Evaluation of LLM output is a non-trivialModelEvaluation problem. Many people from a traditional deterministic Software Engineering background treat models like deterministic systems that can be “programmed” with a prompt. However, responses are deterministic and subject to significant variation between runs. Therefore evaluation of LLMs at scale is incredibly important to truly understand if the models are solving real problems or not.

For traditional classes of problems like text classification and token classification, we can simply apply Metrics like F1 score. Summarisation is a particularly challenging task to measure since metrics like BLEU and ROUGE measure information content with respect to source material but not qualitative aspects like readability.

LLMs as Judges

More attention is now being given to the use of LLMs as judges as per this tweet from @chipro:

A big issue I see with AI systems is that people aren’t spending enough time evaluating their evaluation pipeline.

  1. Most teams use more than one metrics (3-7 metrics in general) to evaluate their applications, which is a good practice. However, very few are measuring the correlation between these metrics.

If two metrics are perfectly correlated, you probably don’t need both of them. If two metrics strongly disagree with each other, either this reveals something important about your system, or your metrics just aren’t trustworthy.

  1. Many (I estimate 60 - 70%?) use AI to evaluate AI responses, with common criteria being conciseness, relevance, coherence, faithfulness, etc. I find AI-as-a-judge very promising, and expect to see more of this approach in the future.

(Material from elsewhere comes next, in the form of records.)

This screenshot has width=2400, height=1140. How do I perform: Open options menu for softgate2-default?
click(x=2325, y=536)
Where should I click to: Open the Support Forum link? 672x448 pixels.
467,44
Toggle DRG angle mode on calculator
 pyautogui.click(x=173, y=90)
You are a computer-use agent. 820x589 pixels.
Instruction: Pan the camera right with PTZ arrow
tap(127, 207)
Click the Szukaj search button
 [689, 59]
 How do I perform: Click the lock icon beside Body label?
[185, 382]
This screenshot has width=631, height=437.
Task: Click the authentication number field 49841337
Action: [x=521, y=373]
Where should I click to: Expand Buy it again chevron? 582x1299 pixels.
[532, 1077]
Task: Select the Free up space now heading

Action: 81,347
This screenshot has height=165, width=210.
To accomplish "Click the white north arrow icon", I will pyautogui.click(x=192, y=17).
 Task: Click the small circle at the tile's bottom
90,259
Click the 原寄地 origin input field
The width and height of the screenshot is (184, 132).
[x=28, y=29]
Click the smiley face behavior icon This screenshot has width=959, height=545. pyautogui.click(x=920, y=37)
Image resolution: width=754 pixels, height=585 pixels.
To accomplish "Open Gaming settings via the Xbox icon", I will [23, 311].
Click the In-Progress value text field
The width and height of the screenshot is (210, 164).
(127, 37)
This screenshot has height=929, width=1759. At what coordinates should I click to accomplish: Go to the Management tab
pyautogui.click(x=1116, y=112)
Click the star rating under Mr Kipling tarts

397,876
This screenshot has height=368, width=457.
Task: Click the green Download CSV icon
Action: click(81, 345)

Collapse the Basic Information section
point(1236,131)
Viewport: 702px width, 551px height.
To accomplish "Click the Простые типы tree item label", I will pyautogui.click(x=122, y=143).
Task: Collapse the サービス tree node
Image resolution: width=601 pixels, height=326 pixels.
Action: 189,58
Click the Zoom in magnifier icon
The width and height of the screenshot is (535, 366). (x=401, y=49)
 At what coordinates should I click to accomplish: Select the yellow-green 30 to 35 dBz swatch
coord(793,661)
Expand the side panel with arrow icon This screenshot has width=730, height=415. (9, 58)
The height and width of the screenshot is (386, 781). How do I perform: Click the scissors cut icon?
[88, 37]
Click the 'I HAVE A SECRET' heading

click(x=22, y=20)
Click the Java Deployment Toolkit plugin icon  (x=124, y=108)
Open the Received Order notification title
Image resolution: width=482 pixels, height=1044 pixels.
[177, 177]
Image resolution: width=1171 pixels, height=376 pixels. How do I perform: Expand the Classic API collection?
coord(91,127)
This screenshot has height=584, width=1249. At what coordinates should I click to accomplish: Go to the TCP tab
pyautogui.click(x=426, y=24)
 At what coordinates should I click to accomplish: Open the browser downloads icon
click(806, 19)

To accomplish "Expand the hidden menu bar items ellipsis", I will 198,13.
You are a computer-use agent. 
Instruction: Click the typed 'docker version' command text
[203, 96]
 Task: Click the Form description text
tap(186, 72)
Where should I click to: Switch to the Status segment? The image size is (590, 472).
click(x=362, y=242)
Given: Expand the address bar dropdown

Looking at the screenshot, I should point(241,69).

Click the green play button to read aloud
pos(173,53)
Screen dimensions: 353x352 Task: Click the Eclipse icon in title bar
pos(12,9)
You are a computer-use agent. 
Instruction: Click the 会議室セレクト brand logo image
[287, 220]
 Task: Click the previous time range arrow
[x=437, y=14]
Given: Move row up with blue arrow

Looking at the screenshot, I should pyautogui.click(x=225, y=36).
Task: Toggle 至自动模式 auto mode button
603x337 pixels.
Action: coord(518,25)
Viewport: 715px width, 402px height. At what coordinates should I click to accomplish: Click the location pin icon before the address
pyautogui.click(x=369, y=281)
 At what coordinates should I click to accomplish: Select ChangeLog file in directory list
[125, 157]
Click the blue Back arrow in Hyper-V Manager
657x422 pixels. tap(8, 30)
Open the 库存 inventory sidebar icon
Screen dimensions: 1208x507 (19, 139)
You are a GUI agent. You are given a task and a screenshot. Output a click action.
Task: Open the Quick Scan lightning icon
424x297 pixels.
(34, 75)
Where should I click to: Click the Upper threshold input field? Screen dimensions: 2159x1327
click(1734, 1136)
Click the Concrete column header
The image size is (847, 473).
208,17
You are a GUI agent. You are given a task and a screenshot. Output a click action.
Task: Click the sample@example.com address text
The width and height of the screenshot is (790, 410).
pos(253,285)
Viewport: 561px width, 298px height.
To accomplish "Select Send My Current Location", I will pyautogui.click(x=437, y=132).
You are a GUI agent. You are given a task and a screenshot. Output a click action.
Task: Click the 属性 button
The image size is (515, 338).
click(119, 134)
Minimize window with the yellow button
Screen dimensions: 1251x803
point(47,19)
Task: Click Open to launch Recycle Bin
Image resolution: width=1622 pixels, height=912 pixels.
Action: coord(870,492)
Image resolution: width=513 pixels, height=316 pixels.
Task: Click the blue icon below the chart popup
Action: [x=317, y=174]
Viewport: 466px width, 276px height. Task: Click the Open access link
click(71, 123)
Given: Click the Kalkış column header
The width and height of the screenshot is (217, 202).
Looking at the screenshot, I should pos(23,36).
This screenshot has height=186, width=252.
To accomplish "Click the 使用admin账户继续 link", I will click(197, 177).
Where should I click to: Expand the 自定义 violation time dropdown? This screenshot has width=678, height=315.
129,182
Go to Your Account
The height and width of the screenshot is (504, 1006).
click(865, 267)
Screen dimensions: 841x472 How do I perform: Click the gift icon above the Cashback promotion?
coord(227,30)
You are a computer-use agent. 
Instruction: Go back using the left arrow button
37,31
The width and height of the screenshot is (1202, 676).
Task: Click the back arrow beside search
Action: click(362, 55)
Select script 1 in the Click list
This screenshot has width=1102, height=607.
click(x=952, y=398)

AI-as-a-judge scores aren’t deterministic the way classification F1 scores or accuracy are. They depend on the judge’s model, the judge’s prompt, and the use case. Many AI judges are good, but many are bad.

Yet, very few are doing experiments to evaluate their AI judges. Are good responses given better scores? How reproducible the scores are — if you ask the judge twice, do you get the same score? Is the judge’s prompt optimal? Some aren’t even aware of the prompts their applications are using, because they use prompts created by eval tools or by other teams.

Also fun fact I learned from a (small) poll yesterday: some teams are spending more money on evaluating responses than on generating responses 🤯

This post enumerates a number of useful tips and techniques for evaluating LLM output for different use cases.

PHUDGE is a semi-automated approach to using LLMs for evaluation which demonstrates reasonable results using small models as judges.